EXERCISE BRIEF: In full and word for word, give the records again.

LISTED RECORDS:
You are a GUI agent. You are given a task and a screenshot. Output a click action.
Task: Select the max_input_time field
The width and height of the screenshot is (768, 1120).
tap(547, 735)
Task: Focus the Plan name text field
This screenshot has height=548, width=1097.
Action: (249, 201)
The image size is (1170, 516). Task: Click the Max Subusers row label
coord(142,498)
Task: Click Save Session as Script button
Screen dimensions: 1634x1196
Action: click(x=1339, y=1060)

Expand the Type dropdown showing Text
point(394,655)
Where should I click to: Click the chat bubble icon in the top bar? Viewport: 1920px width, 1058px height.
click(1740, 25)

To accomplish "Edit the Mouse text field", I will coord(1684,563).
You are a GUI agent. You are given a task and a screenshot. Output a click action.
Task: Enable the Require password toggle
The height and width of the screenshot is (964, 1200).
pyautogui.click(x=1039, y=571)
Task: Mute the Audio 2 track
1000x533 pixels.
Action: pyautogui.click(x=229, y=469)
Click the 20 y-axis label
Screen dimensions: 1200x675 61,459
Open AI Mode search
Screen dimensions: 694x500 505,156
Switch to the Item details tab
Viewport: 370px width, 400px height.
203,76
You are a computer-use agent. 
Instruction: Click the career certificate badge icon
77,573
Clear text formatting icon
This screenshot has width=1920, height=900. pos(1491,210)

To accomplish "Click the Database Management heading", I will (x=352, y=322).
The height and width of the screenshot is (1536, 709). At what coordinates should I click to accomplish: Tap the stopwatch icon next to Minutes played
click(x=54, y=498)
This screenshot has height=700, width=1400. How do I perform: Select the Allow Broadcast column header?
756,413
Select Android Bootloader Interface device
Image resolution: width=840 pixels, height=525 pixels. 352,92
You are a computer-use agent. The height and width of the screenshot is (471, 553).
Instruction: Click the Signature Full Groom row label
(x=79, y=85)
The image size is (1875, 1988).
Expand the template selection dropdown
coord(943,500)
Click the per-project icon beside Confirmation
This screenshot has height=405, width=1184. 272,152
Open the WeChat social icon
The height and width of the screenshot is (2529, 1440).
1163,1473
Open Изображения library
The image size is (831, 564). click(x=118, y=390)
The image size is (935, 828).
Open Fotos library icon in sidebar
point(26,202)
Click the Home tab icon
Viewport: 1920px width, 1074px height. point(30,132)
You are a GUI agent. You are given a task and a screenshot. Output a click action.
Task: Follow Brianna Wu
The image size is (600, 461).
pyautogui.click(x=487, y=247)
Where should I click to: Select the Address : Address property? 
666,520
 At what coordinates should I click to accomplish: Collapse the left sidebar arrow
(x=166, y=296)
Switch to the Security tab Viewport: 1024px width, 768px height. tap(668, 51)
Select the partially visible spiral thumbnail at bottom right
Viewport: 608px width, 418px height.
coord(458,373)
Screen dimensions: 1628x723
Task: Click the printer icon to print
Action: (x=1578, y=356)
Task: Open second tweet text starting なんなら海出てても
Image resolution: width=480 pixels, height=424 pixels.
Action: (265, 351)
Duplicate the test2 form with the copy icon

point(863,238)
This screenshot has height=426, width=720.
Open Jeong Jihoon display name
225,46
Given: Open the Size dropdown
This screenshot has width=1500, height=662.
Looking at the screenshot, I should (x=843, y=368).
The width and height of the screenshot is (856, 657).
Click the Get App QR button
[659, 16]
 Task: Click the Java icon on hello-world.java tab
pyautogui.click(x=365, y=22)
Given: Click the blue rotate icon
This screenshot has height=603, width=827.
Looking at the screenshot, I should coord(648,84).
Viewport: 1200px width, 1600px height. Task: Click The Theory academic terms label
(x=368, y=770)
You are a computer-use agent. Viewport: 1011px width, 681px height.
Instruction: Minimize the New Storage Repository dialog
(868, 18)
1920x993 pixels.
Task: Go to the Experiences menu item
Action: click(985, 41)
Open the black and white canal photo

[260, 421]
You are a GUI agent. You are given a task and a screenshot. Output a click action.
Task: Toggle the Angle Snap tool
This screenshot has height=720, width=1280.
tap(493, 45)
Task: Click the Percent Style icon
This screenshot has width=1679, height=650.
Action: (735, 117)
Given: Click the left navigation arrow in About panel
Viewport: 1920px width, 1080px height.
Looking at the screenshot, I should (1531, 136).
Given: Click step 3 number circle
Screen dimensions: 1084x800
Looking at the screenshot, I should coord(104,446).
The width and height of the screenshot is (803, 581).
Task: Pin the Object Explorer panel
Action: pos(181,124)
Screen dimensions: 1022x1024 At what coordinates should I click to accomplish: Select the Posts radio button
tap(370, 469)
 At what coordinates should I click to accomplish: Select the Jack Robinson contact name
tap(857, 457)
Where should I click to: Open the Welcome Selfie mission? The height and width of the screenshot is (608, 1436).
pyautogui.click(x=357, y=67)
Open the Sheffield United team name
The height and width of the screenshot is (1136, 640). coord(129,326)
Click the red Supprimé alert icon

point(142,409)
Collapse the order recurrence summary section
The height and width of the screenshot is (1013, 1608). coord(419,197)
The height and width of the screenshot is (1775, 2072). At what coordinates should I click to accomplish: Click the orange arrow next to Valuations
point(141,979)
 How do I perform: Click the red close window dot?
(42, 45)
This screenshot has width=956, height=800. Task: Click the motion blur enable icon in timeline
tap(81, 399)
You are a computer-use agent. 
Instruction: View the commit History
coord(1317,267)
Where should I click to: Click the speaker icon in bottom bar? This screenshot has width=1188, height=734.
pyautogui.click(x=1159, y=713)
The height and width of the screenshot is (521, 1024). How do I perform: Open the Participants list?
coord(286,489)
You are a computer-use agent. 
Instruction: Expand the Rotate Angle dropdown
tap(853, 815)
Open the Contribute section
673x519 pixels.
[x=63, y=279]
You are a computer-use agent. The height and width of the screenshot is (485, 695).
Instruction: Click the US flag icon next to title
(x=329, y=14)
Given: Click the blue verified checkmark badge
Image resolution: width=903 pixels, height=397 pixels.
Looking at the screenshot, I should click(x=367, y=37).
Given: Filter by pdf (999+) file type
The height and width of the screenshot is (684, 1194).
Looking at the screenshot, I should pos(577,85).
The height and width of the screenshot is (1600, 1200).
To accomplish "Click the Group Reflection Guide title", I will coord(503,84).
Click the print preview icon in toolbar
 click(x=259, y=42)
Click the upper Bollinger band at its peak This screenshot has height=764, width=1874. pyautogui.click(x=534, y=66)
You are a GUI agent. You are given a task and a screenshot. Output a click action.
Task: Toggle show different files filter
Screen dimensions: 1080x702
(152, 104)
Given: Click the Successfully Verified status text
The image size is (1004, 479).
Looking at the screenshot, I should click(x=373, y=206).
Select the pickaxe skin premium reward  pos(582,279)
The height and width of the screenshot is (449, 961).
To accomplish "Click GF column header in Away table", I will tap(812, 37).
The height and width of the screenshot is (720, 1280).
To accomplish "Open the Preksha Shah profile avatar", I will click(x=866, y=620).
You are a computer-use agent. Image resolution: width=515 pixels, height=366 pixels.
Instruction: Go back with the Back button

OUTPUT FOR THIS EXERCISE:
You are a GUI agent. You are given a task and a screenshot. Output a click action.
Task: Select the max_input_time field
The width and height of the screenshot is (768, 1120).
tap(547, 735)
Task: Focus the Plan name text field
This screenshot has height=548, width=1097.
Action: (249, 201)
The image size is (1170, 516). Task: Click the Max Subusers row label
coord(142,498)
Task: Click Save Session as Script button
Screen dimensions: 1634x1196
Action: click(x=1339, y=1060)

Expand the Type dropdown showing Text
point(394,655)
Where should I click to: Click the chat bubble icon in the top bar? Viewport: 1920px width, 1058px height.
click(1740, 25)

To accomplish "Edit the Mouse text field", I will coord(1684,563).
You are a GUI agent. You are given a task and a screenshot. Output a click action.
Task: Enable the Require password toggle
The height and width of the screenshot is (964, 1200).
pyautogui.click(x=1039, y=571)
Task: Mute the Audio 2 track
1000x533 pixels.
Action: pyautogui.click(x=229, y=469)
Click the 20 y-axis label
Screen dimensions: 1200x675 61,459
Open AI Mode search
Screen dimensions: 694x500 505,156
Switch to the Item details tab
Viewport: 370px width, 400px height.
203,76
You are a computer-use agent. 
Instruction: Click the career certificate badge icon
77,573
Clear text formatting icon
This screenshot has width=1920, height=900. pos(1491,210)

To accomplish "Click the Database Management heading", I will (x=352, y=322).
The height and width of the screenshot is (1536, 709). At what coordinates should I click to accomplish: Tap the stopwatch icon next to Minutes played
click(x=54, y=498)
This screenshot has height=700, width=1400. How do I perform: Select the Allow Broadcast column header?
756,413
Select Android Bootloader Interface device
Image resolution: width=840 pixels, height=525 pixels. 352,92
You are a computer-use agent. The height and width of the screenshot is (471, 553).
Instruction: Click the Signature Full Groom row label
(x=79, y=85)
The image size is (1875, 1988).
Expand the template selection dropdown
coord(943,500)
Click the per-project icon beside Confirmation
This screenshot has height=405, width=1184. 272,152
Open the WeChat social icon
The height and width of the screenshot is (2529, 1440).
1163,1473
Open Изображения library
The image size is (831, 564). click(x=118, y=390)
The image size is (935, 828).
Open Fotos library icon in sidebar
point(26,202)
Click the Home tab icon
Viewport: 1920px width, 1074px height. point(30,132)
You are a GUI agent. You are given a task and a screenshot. Output a click action.
Task: Follow Brianna Wu
The image size is (600, 461).
pyautogui.click(x=487, y=247)
Where should I click to: Select the Address : Address property? 
666,520
 At what coordinates should I click to accomplish: Collapse the left sidebar arrow
(x=166, y=296)
Switch to the Security tab Viewport: 1024px width, 768px height. tap(668, 51)
Select the partially visible spiral thumbnail at bottom right
Viewport: 608px width, 418px height.
coord(458,373)
Screen dimensions: 1628x723
Task: Click the printer icon to print
Action: (x=1578, y=356)
Task: Open second tweet text starting なんなら海出てても
Image resolution: width=480 pixels, height=424 pixels.
Action: (265, 351)
Duplicate the test2 form with the copy icon

point(863,238)
This screenshot has height=426, width=720.
Open Jeong Jihoon display name
225,46
Given: Open the Size dropdown
This screenshot has width=1500, height=662.
Looking at the screenshot, I should (x=843, y=368).
The width and height of the screenshot is (856, 657).
Click the Get App QR button
[659, 16]
 Task: Click the Java icon on hello-world.java tab
pyautogui.click(x=365, y=22)
Given: Click the blue rotate icon
This screenshot has height=603, width=827.
Looking at the screenshot, I should coord(648,84).
Viewport: 1200px width, 1600px height. Task: Click The Theory academic terms label
(x=368, y=770)
You are a computer-use agent. Viewport: 1011px width, 681px height.
Instruction: Minimize the New Storage Repository dialog
(868, 18)
1920x993 pixels.
Task: Go to the Experiences menu item
Action: click(985, 41)
Open the black and white canal photo

[260, 421]
You are a GUI agent. You are given a task and a screenshot. Output a click action.
Task: Toggle the Angle Snap tool
This screenshot has height=720, width=1280.
tap(493, 45)
Task: Click the Percent Style icon
This screenshot has width=1679, height=650.
Action: (735, 117)
Given: Click the left navigation arrow in About panel
Viewport: 1920px width, 1080px height.
Looking at the screenshot, I should (1531, 136).
Given: Click step 3 number circle
Screen dimensions: 1084x800
Looking at the screenshot, I should coord(104,446).
The width and height of the screenshot is (803, 581).
Task: Pin the Object Explorer panel
Action: pos(181,124)
Screen dimensions: 1022x1024 At what coordinates should I click to accomplish: Select the Posts radio button
tap(370, 469)
 At what coordinates should I click to accomplish: Select the Jack Robinson contact name
tap(857, 457)
Where should I click to: Open the Welcome Selfie mission? The height and width of the screenshot is (608, 1436).
pyautogui.click(x=357, y=67)
Open the Sheffield United team name
The height and width of the screenshot is (1136, 640). coord(129,326)
Click the red Supprimé alert icon

point(142,409)
Collapse the order recurrence summary section
The height and width of the screenshot is (1013, 1608). coord(419,197)
The height and width of the screenshot is (1775, 2072). At what coordinates should I click to accomplish: Click the orange arrow next to Valuations
point(141,979)
 How do I perform: Click the red close window dot?
(42, 45)
This screenshot has width=956, height=800. Task: Click the motion blur enable icon in timeline
tap(81, 399)
You are a computer-use agent. 
Instruction: View the commit History
coord(1317,267)
Where should I click to: Click the speaker icon in bottom bar? This screenshot has width=1188, height=734.
pyautogui.click(x=1159, y=713)
The height and width of the screenshot is (521, 1024). How do I perform: Open the Participants list?
coord(286,489)
You are a computer-use agent. 
Instruction: Expand the Rotate Angle dropdown
tap(853, 815)
Open the Contribute section
673x519 pixels.
[x=63, y=279]
You are a computer-use agent. The height and width of the screenshot is (485, 695).
Instruction: Click the US flag icon next to title
(x=329, y=14)
Given: Click the blue verified checkmark badge
Image resolution: width=903 pixels, height=397 pixels.
Looking at the screenshot, I should click(x=367, y=37).
Given: Filter by pdf (999+) file type
The height and width of the screenshot is (684, 1194).
Looking at the screenshot, I should pos(577,85).
The height and width of the screenshot is (1600, 1200).
To accomplish "Click the Group Reflection Guide title", I will coord(503,84).
Click the print preview icon in toolbar
 click(x=259, y=42)
Click the upper Bollinger band at its peak This screenshot has height=764, width=1874. pyautogui.click(x=534, y=66)
You are a GUI agent. You are given a task and a screenshot. Output a click action.
Task: Toggle show different files filter
Screen dimensions: 1080x702
(152, 104)
Given: Click the Successfully Verified status text
The image size is (1004, 479).
Looking at the screenshot, I should click(x=373, y=206).
Select the pickaxe skin premium reward  pos(582,279)
The height and width of the screenshot is (449, 961).
To accomplish "Click GF column header in Away table", I will tap(812, 37).
The height and width of the screenshot is (720, 1280).
To accomplish "Open the Preksha Shah profile avatar", I will click(x=866, y=620).
You are a computer-use agent. Image resolution: width=515 pixels, height=366 pixels.
Instruction: Go back with the Back button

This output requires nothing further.